Susan Shantz (born 1957) is a Canadian sculptor. Her work is often described as spiritual and feminist. She currently resides in Saskatoon, Saskatchewan.

Shantz has worked with a variety of sculptural media, including twigs, ash, found objects, tomato paste, and 3D printed thermoplastic prints. Photographs of her selected works are available at the CCCA Canadian Art Database.

Themes in her work include dormancy, consumption, patterns of nature and translation.

==Early life and education==

Shantz has an undergraduate degree in English from Goshen College, a Master of Arts degree in Religion and Culture from Wilfrid Laurier University, and a Master of Arts degree in Sculpture and Interdisciplinary Studies from York University.

==Career==
Shantz taught at both York University and Wilfrid Laurier University in Ontario and held a number of solo exhibits. She moved to Saskatoon in 1990 to work at the University of Saskatchewan, where she continued to exhibit. In 1996 she took part in an outdoor sculpture project at the Southern Alberta Art Gallery.

Shantz is a Professor in Sculpture and Extended Media at the University of Saskatchewan and she was the Department Head of Art and Art History from 2007 to 2013.

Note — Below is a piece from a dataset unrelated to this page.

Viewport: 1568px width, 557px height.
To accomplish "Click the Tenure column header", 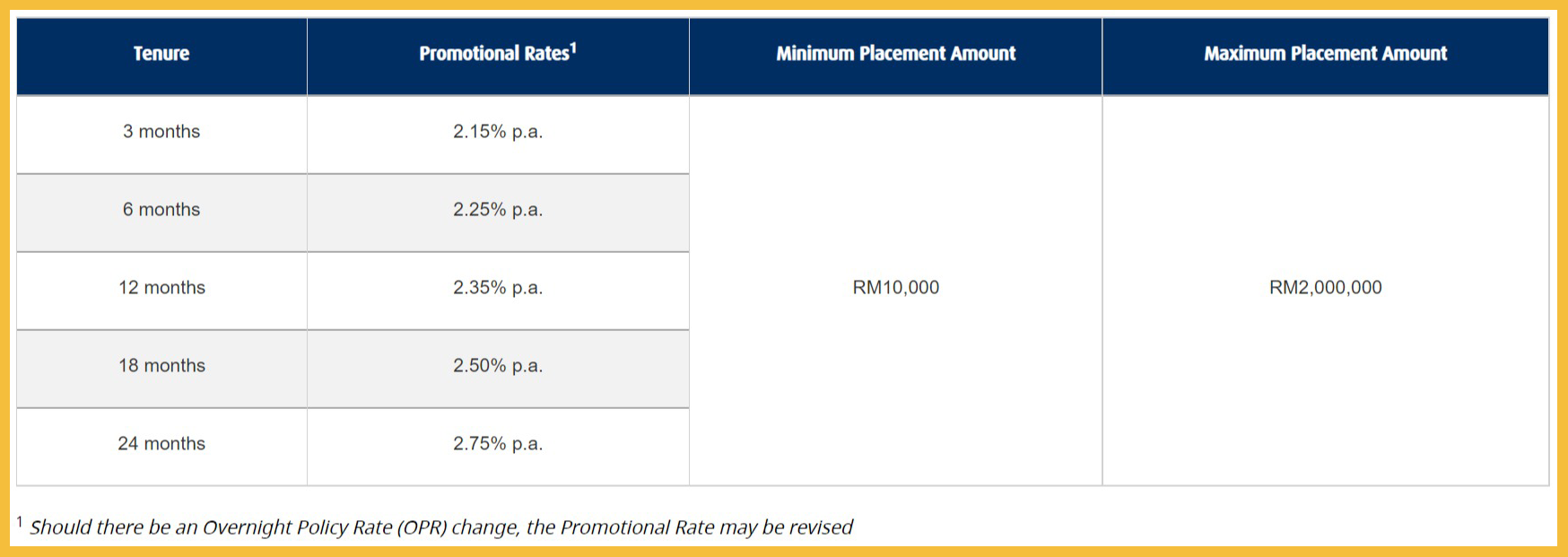I will tap(161, 54).
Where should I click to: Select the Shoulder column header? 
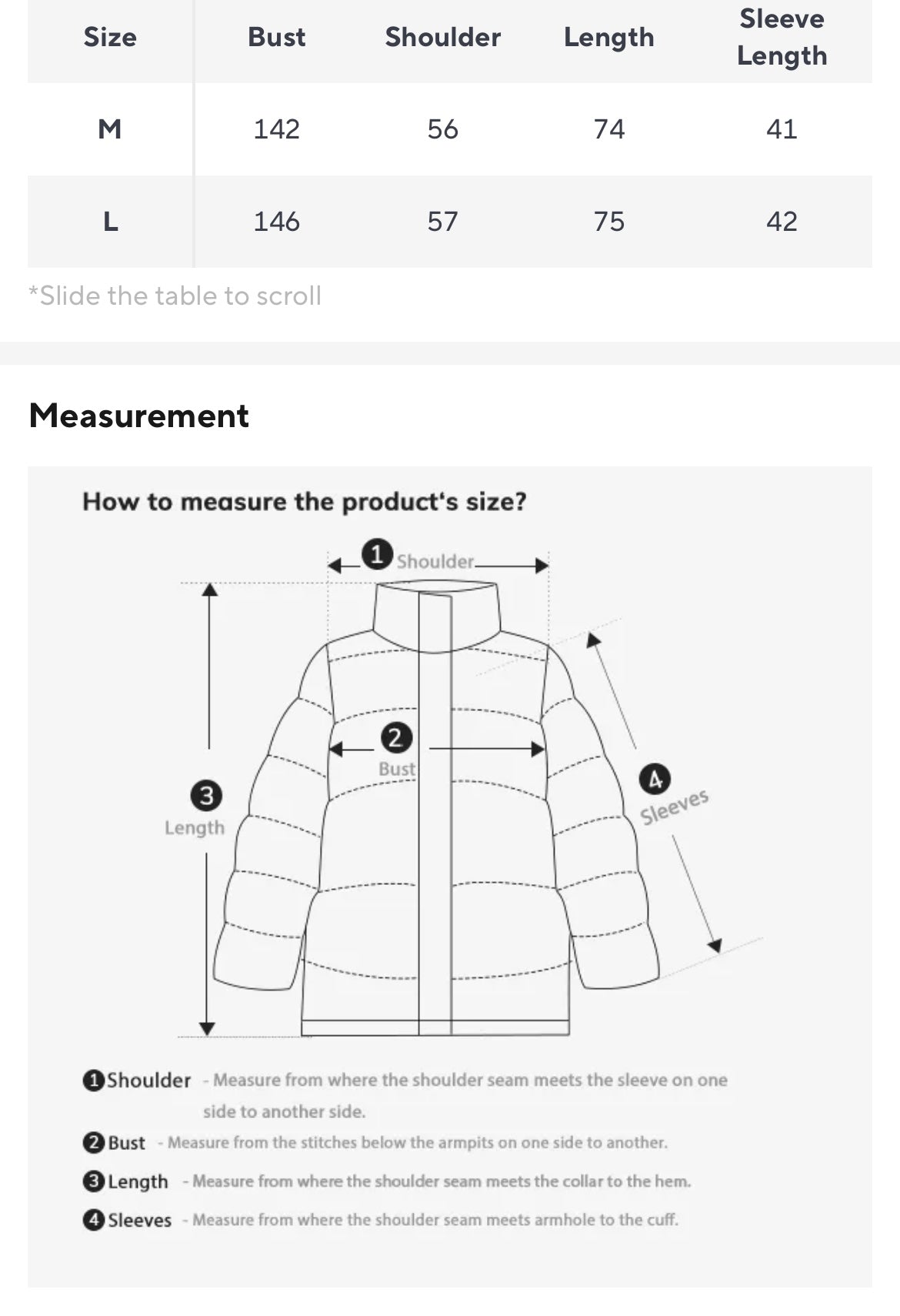coord(442,37)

Shantz has received grants from the Canada Council, the Saskatchewan Arts Board, the British Columbia Arts Council and the Ontario Arts Council.

She has also written on the topics of spirituality in art and quilt-making.

== Artistic innovation ==
Shantz's commitment to pushing the boundaries of artistic expression is evident in her innovative techniques and exploration of diverse mediums. She consistently challenged conventional norms, inspiring future generations of artists to think outside traditional artistic constraints.

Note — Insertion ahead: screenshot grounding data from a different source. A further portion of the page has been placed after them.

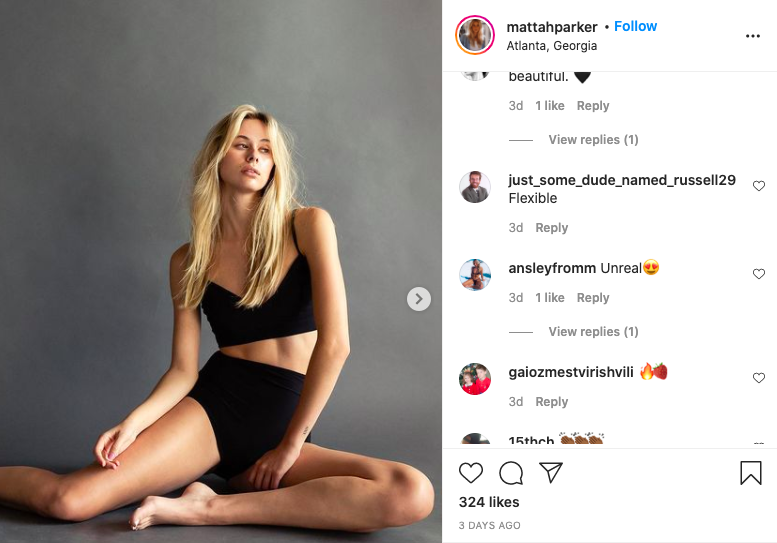This screenshot has height=543, width=777.
Task: Share post via paper plane icon
Action: coord(551,473)
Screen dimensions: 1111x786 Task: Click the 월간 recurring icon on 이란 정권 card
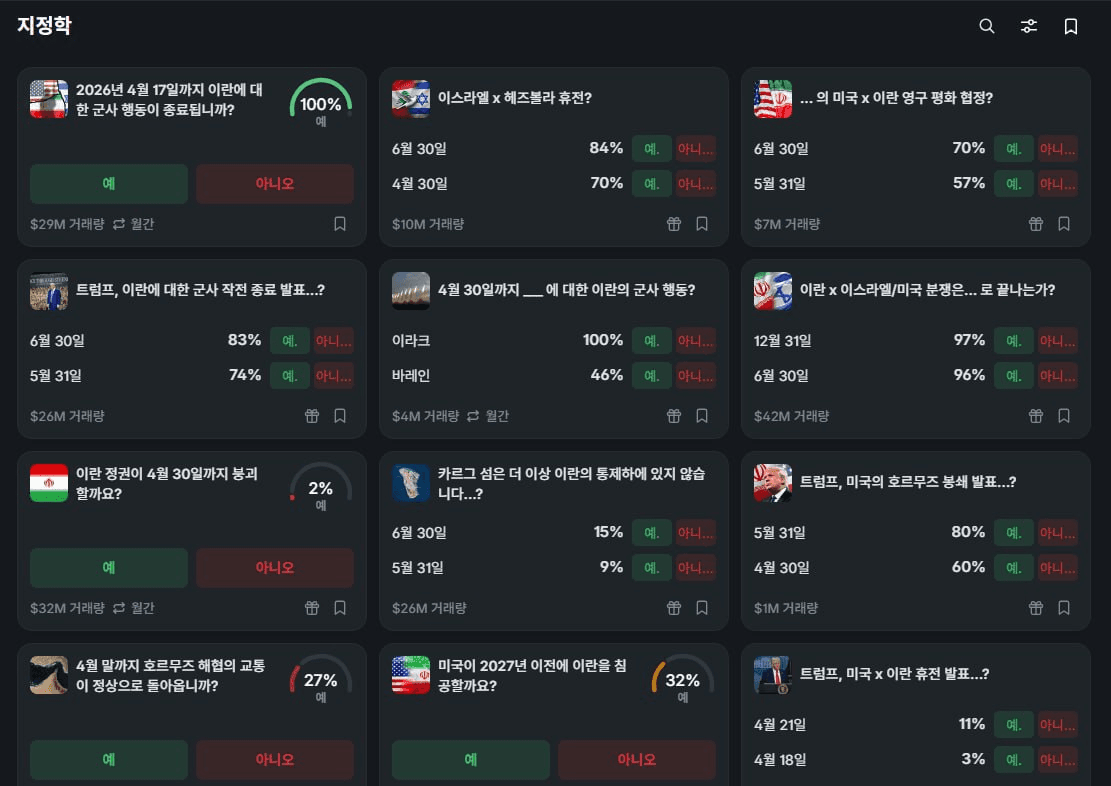pyautogui.click(x=120, y=608)

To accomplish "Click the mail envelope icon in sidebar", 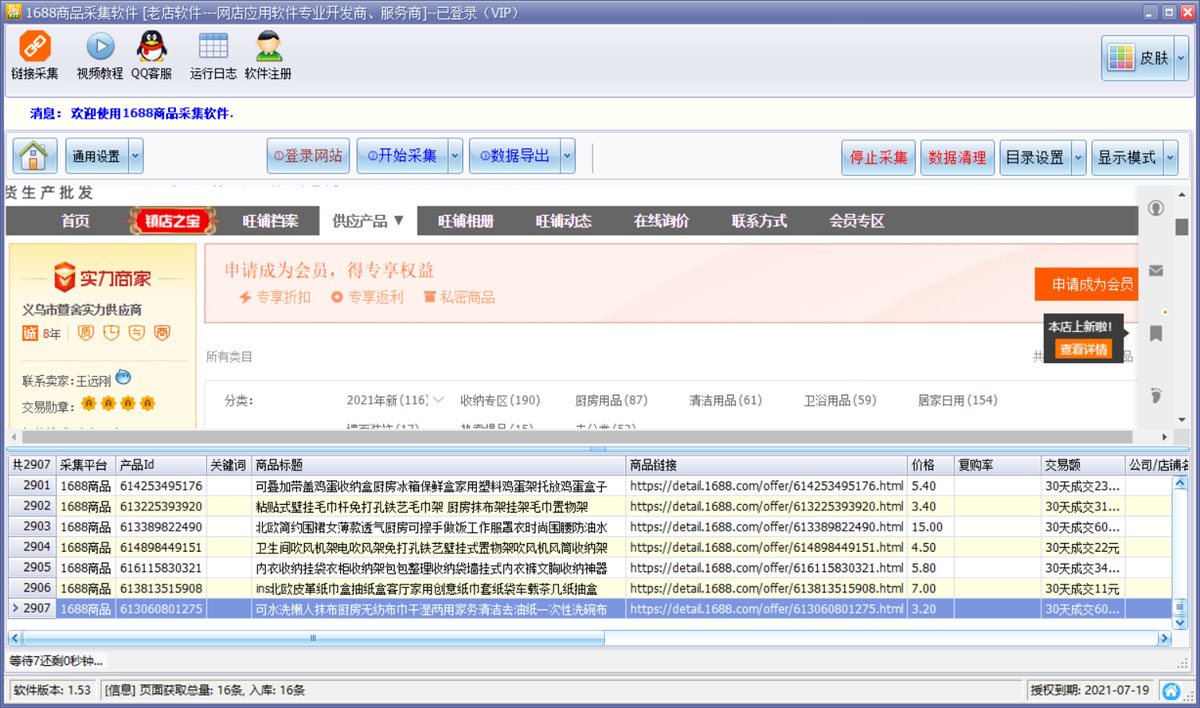I will tap(1155, 271).
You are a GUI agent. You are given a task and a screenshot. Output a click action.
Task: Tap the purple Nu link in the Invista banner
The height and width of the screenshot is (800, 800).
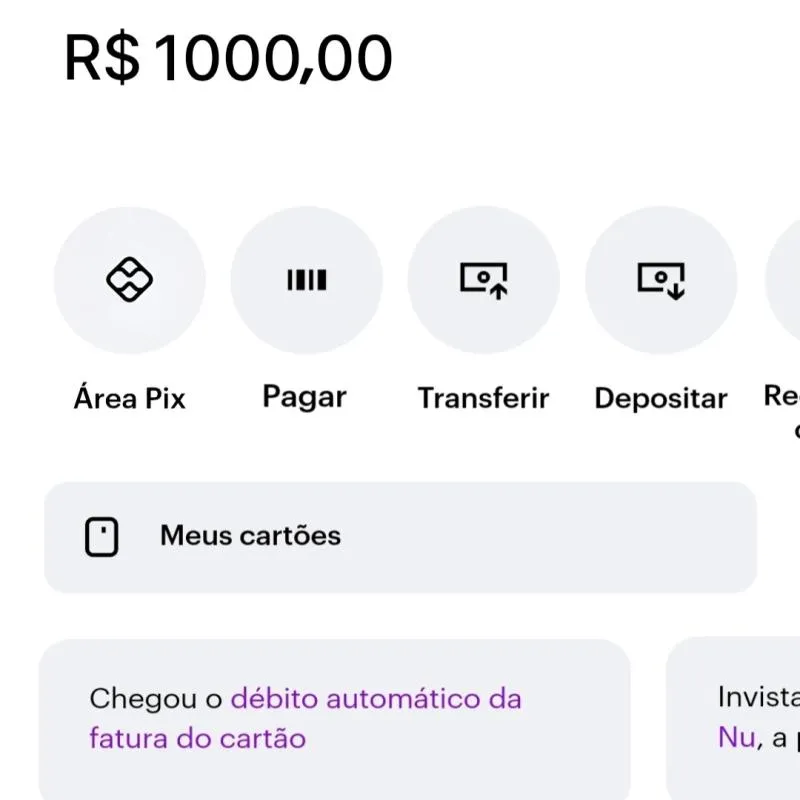pyautogui.click(x=737, y=737)
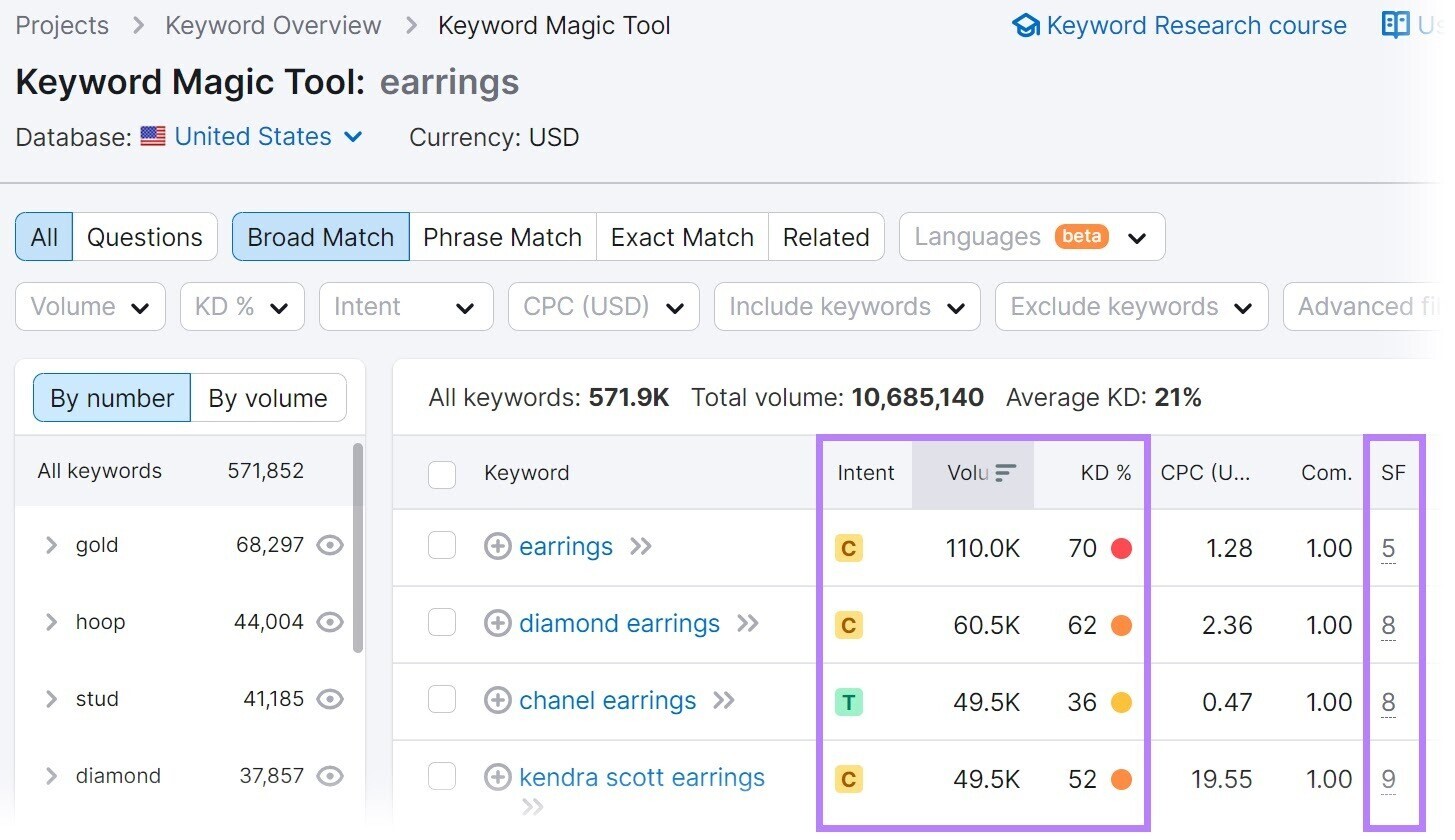This screenshot has width=1455, height=840.
Task: Switch to the Questions tab
Action: [144, 236]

== Educational contribution ==
In addition to her artistic achievements, Shantz made notable contributions to the field of art education. She shared her expertise and passion with aspiring artists. Many of her students have gone on to make significant contributions to the art world themselves.

== Exhibition and recognition ==
Shantz's legacy is further solidified by her extensive exhibition history and the recognition she received during her career. Her works have been showcased in prominent galleries and museums, contributing to the broader discourse on contemporary art. Awards and honors bestowed upon Shantz underscore the impact of her artistic contributions and the esteem in which she is held by peers and critics alike.

=== Artworks ===
Polytypes

Remediation

Third Space

Hibernaculum (1994)

Satiate (1998)

Untitled (Canapoy Room, 2006–2007)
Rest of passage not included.